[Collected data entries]

___

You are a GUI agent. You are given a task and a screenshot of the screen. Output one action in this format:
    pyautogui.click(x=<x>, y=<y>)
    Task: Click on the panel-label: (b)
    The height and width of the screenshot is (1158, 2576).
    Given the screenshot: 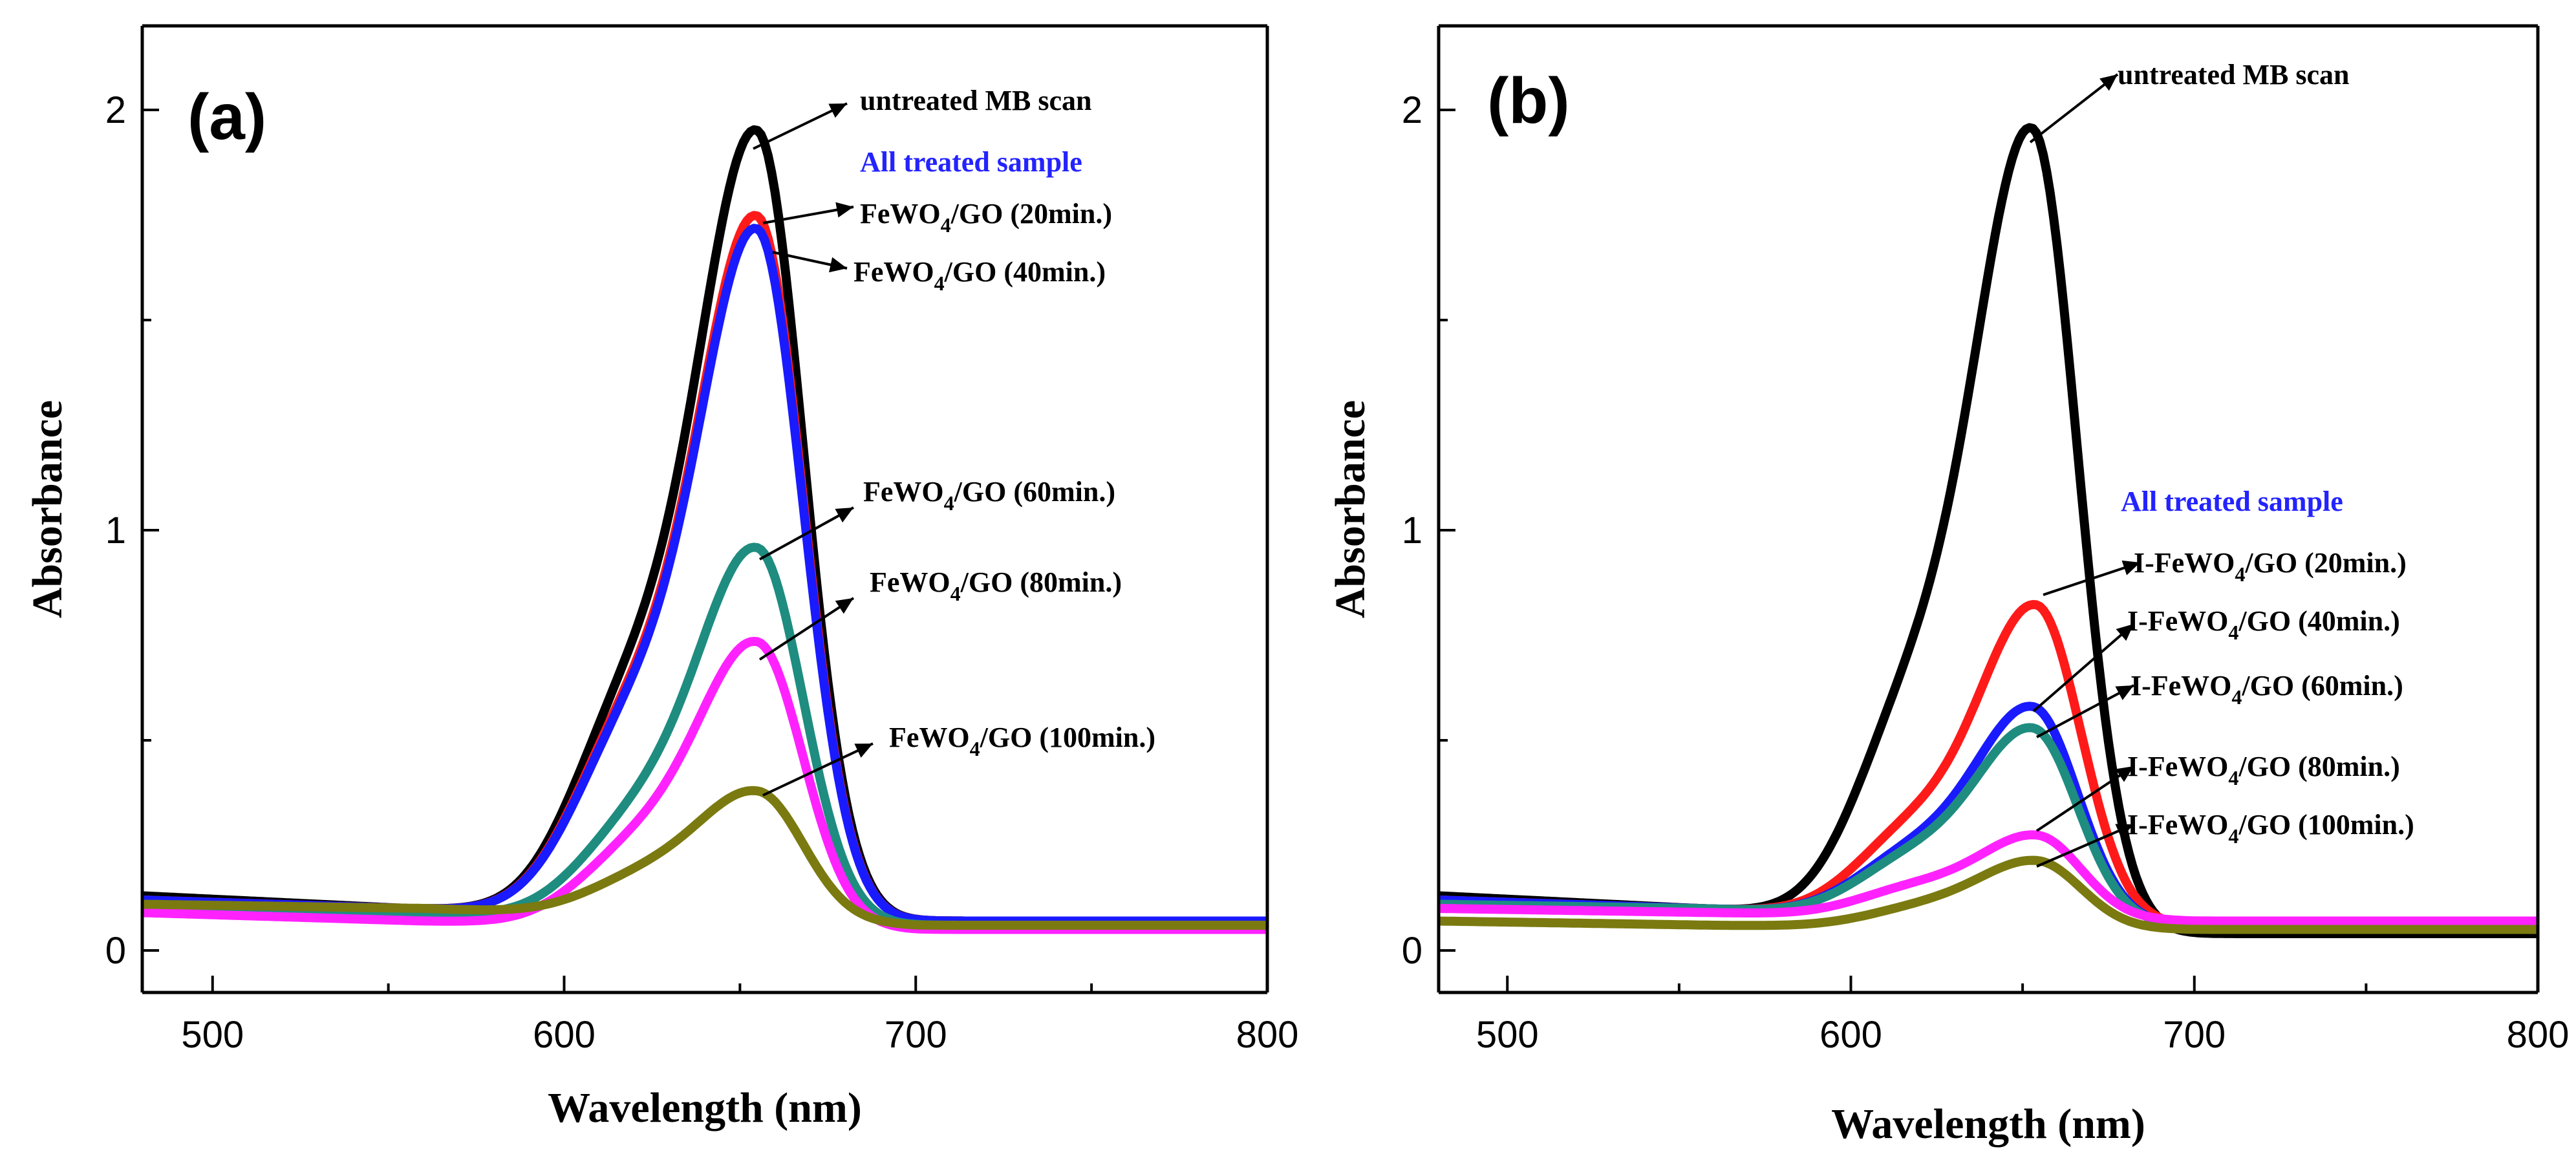 What is the action you would take?
    pyautogui.click(x=1528, y=101)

___

(TASK PROMPT) Write out the records from their first line through the line that contains "The height and", including both ends.

(TASK RESPONSE)
You are a GUI agent. You are given a task and a screenshot of the screen. Output one action in this format:
    pyautogui.click(x=<x>, y=<y>)
    Task: Click on the panel-label: (b)
    The height and width of the screenshot is (1158, 2576).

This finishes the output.